What to do: Each line below is to be set down again exactly.

Segment Start: Data supplied

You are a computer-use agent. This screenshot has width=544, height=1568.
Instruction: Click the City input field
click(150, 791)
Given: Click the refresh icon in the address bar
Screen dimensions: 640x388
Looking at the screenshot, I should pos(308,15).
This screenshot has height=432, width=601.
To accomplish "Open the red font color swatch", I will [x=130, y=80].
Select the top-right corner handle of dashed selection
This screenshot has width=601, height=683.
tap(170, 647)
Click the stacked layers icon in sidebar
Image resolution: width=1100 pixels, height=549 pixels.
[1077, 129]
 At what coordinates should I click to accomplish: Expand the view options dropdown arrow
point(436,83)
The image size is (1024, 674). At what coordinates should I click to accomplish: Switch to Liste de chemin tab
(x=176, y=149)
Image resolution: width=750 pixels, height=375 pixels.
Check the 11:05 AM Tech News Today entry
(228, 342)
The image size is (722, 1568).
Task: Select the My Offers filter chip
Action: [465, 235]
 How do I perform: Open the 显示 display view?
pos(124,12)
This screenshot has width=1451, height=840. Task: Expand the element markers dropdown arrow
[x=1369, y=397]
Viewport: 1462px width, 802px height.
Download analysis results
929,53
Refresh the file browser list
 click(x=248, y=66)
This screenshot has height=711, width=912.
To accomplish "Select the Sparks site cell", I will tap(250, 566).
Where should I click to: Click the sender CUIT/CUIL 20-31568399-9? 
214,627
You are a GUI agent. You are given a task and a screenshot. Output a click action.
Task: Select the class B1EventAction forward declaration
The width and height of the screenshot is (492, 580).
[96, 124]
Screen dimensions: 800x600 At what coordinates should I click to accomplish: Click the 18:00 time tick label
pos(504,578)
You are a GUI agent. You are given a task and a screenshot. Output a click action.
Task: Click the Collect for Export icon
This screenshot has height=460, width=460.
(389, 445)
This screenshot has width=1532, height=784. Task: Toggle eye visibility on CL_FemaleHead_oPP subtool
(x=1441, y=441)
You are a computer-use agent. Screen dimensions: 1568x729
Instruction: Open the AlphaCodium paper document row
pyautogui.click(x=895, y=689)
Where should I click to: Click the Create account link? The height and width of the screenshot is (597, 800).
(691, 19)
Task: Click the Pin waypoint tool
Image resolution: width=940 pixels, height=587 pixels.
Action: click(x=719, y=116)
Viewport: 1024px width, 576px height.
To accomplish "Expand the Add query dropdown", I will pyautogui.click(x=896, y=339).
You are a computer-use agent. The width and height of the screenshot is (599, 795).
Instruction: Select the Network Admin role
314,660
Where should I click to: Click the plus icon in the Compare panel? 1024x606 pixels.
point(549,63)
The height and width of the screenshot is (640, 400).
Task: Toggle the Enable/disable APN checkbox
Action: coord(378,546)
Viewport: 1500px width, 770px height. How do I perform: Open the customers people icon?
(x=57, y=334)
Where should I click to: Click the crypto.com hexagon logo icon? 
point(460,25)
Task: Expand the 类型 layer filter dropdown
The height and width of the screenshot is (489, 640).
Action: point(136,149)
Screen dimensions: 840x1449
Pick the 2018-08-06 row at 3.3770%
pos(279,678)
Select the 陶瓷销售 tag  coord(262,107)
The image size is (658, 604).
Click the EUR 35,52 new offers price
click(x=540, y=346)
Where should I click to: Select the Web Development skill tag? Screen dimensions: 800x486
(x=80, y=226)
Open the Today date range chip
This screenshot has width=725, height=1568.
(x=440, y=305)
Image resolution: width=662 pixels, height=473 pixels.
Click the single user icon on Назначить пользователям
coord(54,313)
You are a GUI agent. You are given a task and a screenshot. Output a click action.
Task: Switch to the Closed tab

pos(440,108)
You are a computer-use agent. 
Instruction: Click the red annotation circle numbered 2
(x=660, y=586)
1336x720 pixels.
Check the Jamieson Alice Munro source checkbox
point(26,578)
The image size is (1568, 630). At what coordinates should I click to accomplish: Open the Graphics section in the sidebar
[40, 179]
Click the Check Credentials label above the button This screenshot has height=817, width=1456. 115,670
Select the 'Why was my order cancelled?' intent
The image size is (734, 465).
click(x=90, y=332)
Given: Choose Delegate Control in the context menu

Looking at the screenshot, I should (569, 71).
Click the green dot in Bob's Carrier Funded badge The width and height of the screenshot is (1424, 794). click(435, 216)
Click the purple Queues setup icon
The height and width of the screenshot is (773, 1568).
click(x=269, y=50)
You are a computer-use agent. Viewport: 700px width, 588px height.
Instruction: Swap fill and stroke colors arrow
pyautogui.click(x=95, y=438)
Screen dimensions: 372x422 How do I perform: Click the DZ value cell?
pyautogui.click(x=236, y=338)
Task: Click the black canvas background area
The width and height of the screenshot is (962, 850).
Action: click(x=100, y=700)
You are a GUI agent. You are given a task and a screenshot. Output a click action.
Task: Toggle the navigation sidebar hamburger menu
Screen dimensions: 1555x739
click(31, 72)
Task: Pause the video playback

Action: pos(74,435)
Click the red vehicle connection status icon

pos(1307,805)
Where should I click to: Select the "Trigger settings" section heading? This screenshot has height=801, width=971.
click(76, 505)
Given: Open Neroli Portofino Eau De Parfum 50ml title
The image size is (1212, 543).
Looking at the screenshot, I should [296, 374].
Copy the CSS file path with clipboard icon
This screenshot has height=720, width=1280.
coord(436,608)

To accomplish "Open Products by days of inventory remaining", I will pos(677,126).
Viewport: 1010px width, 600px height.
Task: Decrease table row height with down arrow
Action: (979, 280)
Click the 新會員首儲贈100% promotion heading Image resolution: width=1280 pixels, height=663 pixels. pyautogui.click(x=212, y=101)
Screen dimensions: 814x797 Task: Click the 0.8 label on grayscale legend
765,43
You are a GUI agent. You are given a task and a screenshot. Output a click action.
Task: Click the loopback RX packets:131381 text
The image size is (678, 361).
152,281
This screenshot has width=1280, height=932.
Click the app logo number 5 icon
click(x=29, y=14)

Segment End: Data supplied

Output for this exercise:
You are a computer-use agent. This screenshot has width=544, height=1568.
Instruction: Click the City input field
click(150, 791)
Given: Click the refresh icon in the address bar
Screen dimensions: 640x388
Looking at the screenshot, I should pos(308,15).
This screenshot has height=432, width=601.
To accomplish "Open the red font color swatch", I will [x=130, y=80].
Select the top-right corner handle of dashed selection
This screenshot has width=601, height=683.
tap(170, 647)
Click the stacked layers icon in sidebar
Image resolution: width=1100 pixels, height=549 pixels.
[1077, 129]
 At what coordinates should I click to accomplish: Expand the view options dropdown arrow
point(436,83)
The image size is (1024, 674). At what coordinates should I click to accomplish: Switch to Liste de chemin tab
(x=176, y=149)
Image resolution: width=750 pixels, height=375 pixels.
Check the 11:05 AM Tech News Today entry
(228, 342)
The image size is (722, 1568).
Task: Select the My Offers filter chip
Action: [465, 235]
 How do I perform: Open the 显示 display view?
pos(124,12)
This screenshot has width=1451, height=840. Task: Expand the element markers dropdown arrow
[x=1369, y=397]
Viewport: 1462px width, 802px height.
Download analysis results
929,53
Refresh the file browser list
 click(x=248, y=66)
This screenshot has height=711, width=912.
To accomplish "Select the Sparks site cell", I will tap(250, 566).
Where should I click to: Click the sender CUIT/CUIL 20-31568399-9? 
214,627
You are a GUI agent. You are given a task and a screenshot. Output a click action.
Task: Select the class B1EventAction forward declaration
The width and height of the screenshot is (492, 580).
[96, 124]
Screen dimensions: 800x600 At what coordinates should I click to accomplish: Click the 18:00 time tick label
pos(504,578)
You are a GUI agent. You are given a task and a screenshot. Output a click action.
Task: Click the Collect for Export icon
This screenshot has height=460, width=460.
(389, 445)
This screenshot has width=1532, height=784. Task: Toggle eye visibility on CL_FemaleHead_oPP subtool
(x=1441, y=441)
You are a computer-use agent. Screen dimensions: 1568x729
Instruction: Open the AlphaCodium paper document row
pyautogui.click(x=895, y=689)
Where should I click to: Click the Create account link? The height and width of the screenshot is (597, 800).
(691, 19)
Task: Click the Pin waypoint tool
Image resolution: width=940 pixels, height=587 pixels.
Action: click(x=719, y=116)
Viewport: 1024px width, 576px height.
To accomplish "Expand the Add query dropdown", I will pyautogui.click(x=896, y=339).
You are a computer-use agent. The width and height of the screenshot is (599, 795).
Instruction: Select the Network Admin role
314,660
Where should I click to: Click the plus icon in the Compare panel? 1024x606 pixels.
point(549,63)
The height and width of the screenshot is (640, 400).
Task: Toggle the Enable/disable APN checkbox
Action: coord(378,546)
Viewport: 1500px width, 770px height. How do I perform: Open the customers people icon?
(x=57, y=334)
Where should I click to: Click the crypto.com hexagon logo icon? 
point(460,25)
Task: Expand the 类型 layer filter dropdown
The height and width of the screenshot is (489, 640).
Action: point(136,149)
Screen dimensions: 840x1449
Pick the 2018-08-06 row at 3.3770%
pos(279,678)
Select the 陶瓷销售 tag  coord(262,107)
The image size is (658, 604).
Click the EUR 35,52 new offers price
click(x=540, y=346)
Where should I click to: Select the Web Development skill tag? Screen dimensions: 800x486
(x=80, y=226)
Open the Today date range chip
This screenshot has width=725, height=1568.
(x=440, y=305)
Image resolution: width=662 pixels, height=473 pixels.
Click the single user icon on Назначить пользователям
coord(54,313)
You are a GUI agent. You are given a task and a screenshot. Output a click action.
Task: Switch to the Closed tab

pos(440,108)
You are a computer-use agent. 
Instruction: Click the red annotation circle numbered 2
(x=660, y=586)
1336x720 pixels.
Check the Jamieson Alice Munro source checkbox
point(26,578)
The image size is (1568, 630). At what coordinates should I click to accomplish: Open the Graphics section in the sidebar
[40, 179]
Click the Check Credentials label above the button This screenshot has height=817, width=1456. 115,670
Select the 'Why was my order cancelled?' intent
The image size is (734, 465).
click(x=90, y=332)
Given: Choose Delegate Control in the context menu

Looking at the screenshot, I should (569, 71).
Click the green dot in Bob's Carrier Funded badge The width and height of the screenshot is (1424, 794). click(435, 216)
Click the purple Queues setup icon
The height and width of the screenshot is (773, 1568).
click(x=269, y=50)
You are a computer-use agent. Viewport: 700px width, 588px height.
Instruction: Swap fill and stroke colors arrow
pyautogui.click(x=95, y=438)
Screen dimensions: 372x422 How do I perform: Click the DZ value cell?
pyautogui.click(x=236, y=338)
Task: Click the black canvas background area
The width and height of the screenshot is (962, 850).
Action: click(x=100, y=700)
You are a GUI agent. You are given a task and a screenshot. Output a click action.
Task: Toggle the navigation sidebar hamburger menu
Screen dimensions: 1555x739
click(31, 72)
Task: Pause the video playback

Action: pos(74,435)
Click the red vehicle connection status icon

pos(1307,805)
Where should I click to: Select the "Trigger settings" section heading? This screenshot has height=801, width=971.
click(76, 505)
Given: Open Neroli Portofino Eau De Parfum 50ml title
The image size is (1212, 543).
Looking at the screenshot, I should [296, 374].
Copy the CSS file path with clipboard icon
This screenshot has height=720, width=1280.
coord(436,608)

To accomplish "Open Products by days of inventory remaining", I will pos(677,126).
Viewport: 1010px width, 600px height.
Task: Decrease table row height with down arrow
Action: (979, 280)
Click the 新會員首儲贈100% promotion heading Image resolution: width=1280 pixels, height=663 pixels. pyautogui.click(x=212, y=101)
Screen dimensions: 814x797 Task: Click the 0.8 label on grayscale legend
765,43
You are a GUI agent. You are given a task and a screenshot. Output a click action.
Task: Click the loopback RX packets:131381 text
The image size is (678, 361).
152,281
This screenshot has width=1280, height=932.
Click the app logo number 5 icon
click(x=29, y=14)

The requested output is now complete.